— Start Excerpt provided —
Can lithium metal anodes work with liquid or polymer electrolytes?

December 15, 2021

Can lithium metal anodes work with liquid or polymer electrolytes?

December 15, 2021

In our blog post on sulfides, we outlined some of the limitations we believe make sulfide-based solid electrolyte separators unsuitable for enabling lithium-metal anode technologies. Here we’ll review the challenges facing two other approaches: liquid electrolytes[1] and solid polymer electrolytes.[2] We group them together because both liquid and solid polymer electrolytes typically consist of organic materials, which give them similar properties.

Lithium metal’s fundamental properties make it the ideal anode material for a lithium-based battery system,[3] as it offers superior energy density (and therefore vehicle range) and can potentially solve the fast-charge bottleneck from which legacy lithium-ion batteries suffer. These benefits explain why battery scientists have been researching the potential for using lithium-metal anodes with liquid and polymer electrolytes since the 1970s.[4] More recently, some polymer-based approaches have even seen limited commercial use. Liquid and polymer electrolytes are superficially attractive technology pathways since they are commonly used in legacy lithium-ion batteries with graphite anodes.
— End Excerpt provided —
Problem requirements: In the passage on lithium metal anodes, since what decade have battery scientists been studying lithium-metal anodes with liquid and polymer electrolytes? Rely only on the passage on lithium metal anodes above.
— Start Recorded data —
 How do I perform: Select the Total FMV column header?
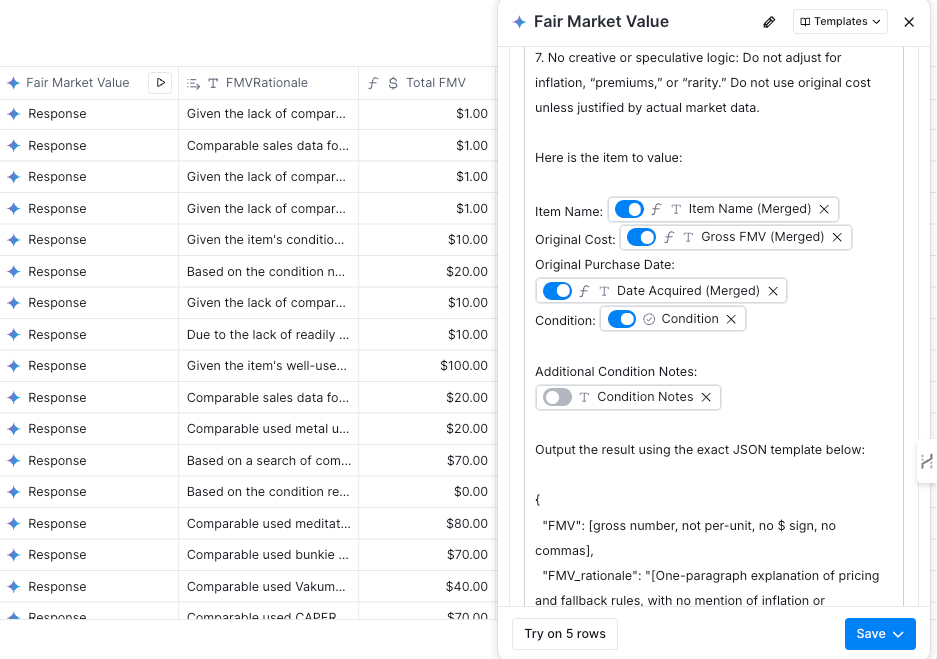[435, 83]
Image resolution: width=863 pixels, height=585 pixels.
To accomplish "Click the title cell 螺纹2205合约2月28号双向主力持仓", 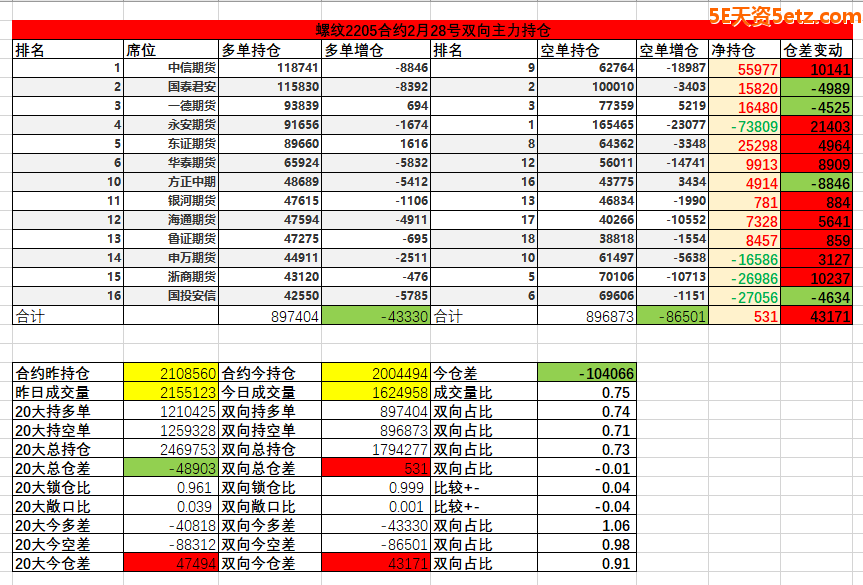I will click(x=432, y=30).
— End Recorded data —
Final result: Since the 1970s.